Well, maybe not literally, but 100% of first mortgage lenders cannot live without it. The American Land Title Association (ATLA) estimates title problems arise in 36% of property transactions. Why wouldn’t a lender want insurance protecting their security with those types of odds?
Whether a borrower is purchasing a new home or refinancing an existing one their lender will require the purchase of a lender’s title insurance policy. Such a policy protects the lender from loss or damage resulting from liens, encumbrances, or defects in the title to the property given as security in exchange for loan. In much the same way title insurance can protect property owners too.
The first step in issuing a policy of title insurance is the title search. The closing attorney performs or orders the title search which includes a search of the tax and deed records for the property given as security. The search is to determine if any taxes are owed, the names of the property owners, and whether there are any existing liens on the property, including mortgages, judgments, and tax executions.
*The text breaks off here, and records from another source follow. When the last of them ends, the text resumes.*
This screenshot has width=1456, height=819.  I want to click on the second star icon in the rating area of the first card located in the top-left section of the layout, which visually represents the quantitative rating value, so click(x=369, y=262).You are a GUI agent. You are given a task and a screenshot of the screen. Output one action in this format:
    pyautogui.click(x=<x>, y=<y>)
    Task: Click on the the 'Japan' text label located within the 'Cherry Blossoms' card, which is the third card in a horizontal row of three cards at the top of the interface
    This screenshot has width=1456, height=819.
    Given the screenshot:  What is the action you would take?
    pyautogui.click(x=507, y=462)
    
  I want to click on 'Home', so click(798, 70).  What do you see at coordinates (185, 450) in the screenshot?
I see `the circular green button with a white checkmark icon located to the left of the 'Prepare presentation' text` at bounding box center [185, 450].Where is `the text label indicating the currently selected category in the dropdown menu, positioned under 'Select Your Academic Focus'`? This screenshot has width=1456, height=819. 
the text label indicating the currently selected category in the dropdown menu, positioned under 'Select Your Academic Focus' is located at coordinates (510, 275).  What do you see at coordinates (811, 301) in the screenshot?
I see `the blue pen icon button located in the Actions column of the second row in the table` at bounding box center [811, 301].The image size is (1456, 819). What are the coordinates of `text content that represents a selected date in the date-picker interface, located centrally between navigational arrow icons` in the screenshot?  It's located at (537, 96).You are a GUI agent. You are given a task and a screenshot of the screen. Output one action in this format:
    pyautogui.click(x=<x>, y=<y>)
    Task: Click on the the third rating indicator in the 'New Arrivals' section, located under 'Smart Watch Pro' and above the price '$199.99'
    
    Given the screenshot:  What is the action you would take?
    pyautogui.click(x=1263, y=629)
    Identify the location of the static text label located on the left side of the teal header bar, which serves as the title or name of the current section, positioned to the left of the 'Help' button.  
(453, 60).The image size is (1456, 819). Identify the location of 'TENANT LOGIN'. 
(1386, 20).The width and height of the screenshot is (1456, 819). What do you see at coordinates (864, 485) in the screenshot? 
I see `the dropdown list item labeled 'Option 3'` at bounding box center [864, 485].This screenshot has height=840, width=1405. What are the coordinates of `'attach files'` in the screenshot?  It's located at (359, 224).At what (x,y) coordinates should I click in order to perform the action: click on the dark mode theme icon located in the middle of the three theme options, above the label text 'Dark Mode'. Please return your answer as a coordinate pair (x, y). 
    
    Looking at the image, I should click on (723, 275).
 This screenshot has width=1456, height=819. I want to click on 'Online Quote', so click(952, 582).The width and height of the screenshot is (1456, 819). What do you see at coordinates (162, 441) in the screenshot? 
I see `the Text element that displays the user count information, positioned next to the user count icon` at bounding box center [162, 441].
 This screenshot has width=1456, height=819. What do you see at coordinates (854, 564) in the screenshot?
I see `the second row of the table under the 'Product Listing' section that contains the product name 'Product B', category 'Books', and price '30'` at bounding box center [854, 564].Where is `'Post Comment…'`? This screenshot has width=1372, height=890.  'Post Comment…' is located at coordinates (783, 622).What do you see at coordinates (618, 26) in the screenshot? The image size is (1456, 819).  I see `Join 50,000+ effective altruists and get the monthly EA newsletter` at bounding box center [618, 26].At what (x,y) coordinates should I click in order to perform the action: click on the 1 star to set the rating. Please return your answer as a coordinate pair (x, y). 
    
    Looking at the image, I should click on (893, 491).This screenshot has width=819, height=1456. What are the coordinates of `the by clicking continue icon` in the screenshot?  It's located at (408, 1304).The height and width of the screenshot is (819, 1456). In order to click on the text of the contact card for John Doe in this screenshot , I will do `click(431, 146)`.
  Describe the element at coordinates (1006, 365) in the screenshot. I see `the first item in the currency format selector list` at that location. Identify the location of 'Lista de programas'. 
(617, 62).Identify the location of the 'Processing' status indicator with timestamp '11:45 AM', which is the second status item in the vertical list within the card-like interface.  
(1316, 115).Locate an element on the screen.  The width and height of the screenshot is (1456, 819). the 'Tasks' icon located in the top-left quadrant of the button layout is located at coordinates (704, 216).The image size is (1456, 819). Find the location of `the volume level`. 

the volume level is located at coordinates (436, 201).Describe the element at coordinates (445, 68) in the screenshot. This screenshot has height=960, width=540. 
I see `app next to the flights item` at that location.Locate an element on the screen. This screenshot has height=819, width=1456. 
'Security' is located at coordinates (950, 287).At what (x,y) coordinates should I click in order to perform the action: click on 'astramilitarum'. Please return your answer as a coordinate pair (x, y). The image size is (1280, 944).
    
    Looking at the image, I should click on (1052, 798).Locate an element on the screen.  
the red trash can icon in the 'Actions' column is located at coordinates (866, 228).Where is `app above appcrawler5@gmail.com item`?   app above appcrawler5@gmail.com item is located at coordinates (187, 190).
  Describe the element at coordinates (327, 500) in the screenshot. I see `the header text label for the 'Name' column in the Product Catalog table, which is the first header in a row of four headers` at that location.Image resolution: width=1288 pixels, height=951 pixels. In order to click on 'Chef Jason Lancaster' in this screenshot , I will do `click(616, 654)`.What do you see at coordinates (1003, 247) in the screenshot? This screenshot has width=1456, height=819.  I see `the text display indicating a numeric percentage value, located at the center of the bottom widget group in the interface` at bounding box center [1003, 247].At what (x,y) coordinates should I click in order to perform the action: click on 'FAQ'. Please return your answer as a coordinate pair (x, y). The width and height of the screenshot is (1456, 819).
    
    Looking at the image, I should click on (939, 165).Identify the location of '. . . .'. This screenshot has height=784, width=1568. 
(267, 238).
The most common problems uncovered by a title search involve missing releases or satisfactions for paid off liens or mortgages, followed by misspelled names and incorrect legal descriptions. Although infrequent, the most troublesome title issue to correct involves estates of deceased property owners. Prior to closing and issuing a title policy the closing attorney will work to correct any issues found during the title search. But even the best title search cannot uncover forgeries, unknown heirs, or misindexed documents. That’s where title insurance comes in.
Lenders rely on title insurance to protect their asset (the loan) and insure the marketability of the debt (most all loans are packaged and sold to an investor). Home owners when buying property should follow suit and protect themselves from loss too.